Place, place au torrent ! il grossit, il s’avance !
Pour arrêter sa marche et dompter sa puissance,
En vain les rois du monde ont uni leurs efforts ;
La Démocratie
La Belgique vient de naître — 1830 — et il faut lui inventer une littérature. Weustenraad est de ceux qui s’y attellent, et il choisit le sujet que personne ne voulait : les usines.
Son poème Le Remorqueur, puis Le Haut Fourneau, chantent la machine, la vapeur, le charbon, les hauts fourneaux du pays de Liège. En 1840. Cinquante ans avant Verhaeren, soixante avant les futuristes.
Un homme de frontière
Né à Maastricht, de langue maternelle limbourgeoise, il écrit en français par choix politique — le français était alors la langue de l’émancipation, celle de la révolution belge.
Il a été avocat, journaliste, procureur du roi, puis inspecteur de l’enseignement. Il a aussi écrit en dialecte, dont un long poème resté longtemps clandestin pour cause d’obscénité.
Le poète industriel
Ce qu’il fait est difficile et il le sait : prendre la machine — laide, bruyante, sans passé littéraire — et lui appliquer l’alexandrin romantique le plus noble. Le résultat grince, et c’est justement ce qui est intéressant.

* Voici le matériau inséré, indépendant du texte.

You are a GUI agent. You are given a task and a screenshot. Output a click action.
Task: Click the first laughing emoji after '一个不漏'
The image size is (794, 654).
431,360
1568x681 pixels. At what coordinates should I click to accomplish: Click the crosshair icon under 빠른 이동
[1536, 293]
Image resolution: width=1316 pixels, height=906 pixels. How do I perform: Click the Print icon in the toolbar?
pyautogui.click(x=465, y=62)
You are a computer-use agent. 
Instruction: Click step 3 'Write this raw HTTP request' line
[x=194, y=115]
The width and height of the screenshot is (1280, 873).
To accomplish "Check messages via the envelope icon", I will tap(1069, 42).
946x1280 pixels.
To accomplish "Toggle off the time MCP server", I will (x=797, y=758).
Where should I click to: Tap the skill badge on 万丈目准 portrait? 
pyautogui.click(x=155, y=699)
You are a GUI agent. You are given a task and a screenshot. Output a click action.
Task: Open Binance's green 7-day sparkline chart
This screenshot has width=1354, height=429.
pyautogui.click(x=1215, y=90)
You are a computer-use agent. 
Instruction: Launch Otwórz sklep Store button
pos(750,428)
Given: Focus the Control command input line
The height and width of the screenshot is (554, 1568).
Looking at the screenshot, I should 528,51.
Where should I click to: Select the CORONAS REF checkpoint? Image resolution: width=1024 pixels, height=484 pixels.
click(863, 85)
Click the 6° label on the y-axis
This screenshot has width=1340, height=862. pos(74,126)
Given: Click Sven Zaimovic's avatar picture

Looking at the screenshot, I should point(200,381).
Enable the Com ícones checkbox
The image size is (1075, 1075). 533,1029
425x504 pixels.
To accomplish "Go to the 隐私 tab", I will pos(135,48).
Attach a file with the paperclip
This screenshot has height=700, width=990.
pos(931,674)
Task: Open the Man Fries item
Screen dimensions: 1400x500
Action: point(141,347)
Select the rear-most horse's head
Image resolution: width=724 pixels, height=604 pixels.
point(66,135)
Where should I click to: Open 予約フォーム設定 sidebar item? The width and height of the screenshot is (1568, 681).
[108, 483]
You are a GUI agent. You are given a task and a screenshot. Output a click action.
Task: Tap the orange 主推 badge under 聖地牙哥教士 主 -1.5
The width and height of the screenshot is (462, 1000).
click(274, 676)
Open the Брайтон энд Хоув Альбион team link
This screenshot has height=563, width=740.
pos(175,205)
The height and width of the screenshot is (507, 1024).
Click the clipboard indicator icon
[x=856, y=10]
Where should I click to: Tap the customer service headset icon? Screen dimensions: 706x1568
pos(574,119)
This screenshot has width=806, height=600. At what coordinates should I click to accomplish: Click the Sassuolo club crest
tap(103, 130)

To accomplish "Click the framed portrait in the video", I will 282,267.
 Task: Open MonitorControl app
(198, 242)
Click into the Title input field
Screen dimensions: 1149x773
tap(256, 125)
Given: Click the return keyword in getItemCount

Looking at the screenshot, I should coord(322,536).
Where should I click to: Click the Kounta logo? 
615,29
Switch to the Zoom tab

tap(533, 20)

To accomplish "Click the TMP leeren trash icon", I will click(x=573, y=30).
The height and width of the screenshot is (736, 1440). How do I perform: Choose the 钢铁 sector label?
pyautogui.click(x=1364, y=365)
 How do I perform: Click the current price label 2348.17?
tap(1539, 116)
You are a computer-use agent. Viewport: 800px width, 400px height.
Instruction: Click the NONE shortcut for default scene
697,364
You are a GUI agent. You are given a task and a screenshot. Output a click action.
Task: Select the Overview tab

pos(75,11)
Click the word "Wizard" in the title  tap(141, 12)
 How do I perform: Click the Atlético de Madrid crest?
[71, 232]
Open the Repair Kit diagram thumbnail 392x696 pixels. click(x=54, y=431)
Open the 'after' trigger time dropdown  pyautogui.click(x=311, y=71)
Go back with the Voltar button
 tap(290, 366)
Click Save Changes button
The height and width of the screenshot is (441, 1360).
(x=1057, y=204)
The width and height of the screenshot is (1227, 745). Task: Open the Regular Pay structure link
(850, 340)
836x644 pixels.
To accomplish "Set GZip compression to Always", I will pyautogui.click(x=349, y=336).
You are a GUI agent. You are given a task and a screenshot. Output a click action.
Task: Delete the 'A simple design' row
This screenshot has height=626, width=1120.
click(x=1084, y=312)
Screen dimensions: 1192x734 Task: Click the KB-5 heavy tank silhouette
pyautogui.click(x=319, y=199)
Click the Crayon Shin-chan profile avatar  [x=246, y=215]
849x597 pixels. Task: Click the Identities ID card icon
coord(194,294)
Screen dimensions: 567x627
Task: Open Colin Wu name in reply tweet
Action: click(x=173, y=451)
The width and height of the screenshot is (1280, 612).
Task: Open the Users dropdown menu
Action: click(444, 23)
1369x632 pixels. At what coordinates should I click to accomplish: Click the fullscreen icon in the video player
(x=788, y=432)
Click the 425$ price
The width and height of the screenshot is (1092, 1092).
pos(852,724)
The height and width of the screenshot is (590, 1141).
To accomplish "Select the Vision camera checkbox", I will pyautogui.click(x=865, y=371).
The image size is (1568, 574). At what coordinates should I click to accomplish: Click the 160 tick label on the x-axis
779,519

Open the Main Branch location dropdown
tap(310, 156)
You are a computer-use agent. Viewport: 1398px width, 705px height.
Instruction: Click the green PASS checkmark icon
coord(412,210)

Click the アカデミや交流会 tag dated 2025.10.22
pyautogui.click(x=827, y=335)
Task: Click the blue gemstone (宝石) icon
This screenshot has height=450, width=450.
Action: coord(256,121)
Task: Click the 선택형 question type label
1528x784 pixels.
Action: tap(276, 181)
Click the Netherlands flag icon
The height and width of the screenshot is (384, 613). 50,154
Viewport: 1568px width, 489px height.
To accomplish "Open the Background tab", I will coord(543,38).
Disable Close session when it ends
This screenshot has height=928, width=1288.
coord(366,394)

« Prière au bord d’une houillère » : le titre à lui seul est un programme. On prie au bord d’une mine, comme on priait au bord d’un lac chez Lamartine, et la substitution est un manifeste.
L’autre versant
« La Démocratie », « Hymne au siècle », « Aux conquérants parisiens », « À la statue de la patrie » : il croyait au progrès, au peuple et à la Belgique avec une ferveur totale, celle de 1830.
Et puis « L’heure noire », « Amertume », « Chute et pardon », qui disent autre chose. Il est mort du choléra à Liège en 1849, à quarante-trois ans, dans une épidémie que le progrès n’avait pas empêchée.
Choix de textes
- La Démocratie — « Place au torrent ! » La ferveur de 1830, sans une once de doute.
- Prière au bord d’une houillère — On priait au bord d’un lac chez Lamartine. La substitution est un manifeste.
- Hymne au siècle — Le sien, et il y croyait entièrement.
- Aux conquérants parisiens — La Belgique neuve s’adresse à la France. Le ton n’est pas celui d’un cadet.
- La ville natale — Maastricht, où l’on ne parlait pas la langue dans laquelle il écrit.
- L’heure noire — L’autre versant, celui que la ferveur recouvrait.
- Amertume — Un seul mot, chez un homme qui en employait beaucoup.
- Chute et pardon — Le schéma chrétien complet, en deux mots et un poème.
- À la statue de la patrie — Un pays de dix ans se fait ériger des statues. Il les commente.
- Mœurs — Le tableau de société, où le procureur du roi se laisse entendre.
Pour le lire
Le Remorqueur (1842) · Le Haut Fourneau — la machine et la vapeur en alexandrins, cinquante ans avant Verhaeren.
Poésies lyriques (1844).
Il a écrit aussi en dialecte limbourgeois, dont un long poème longtemps clandestin pour obscénité.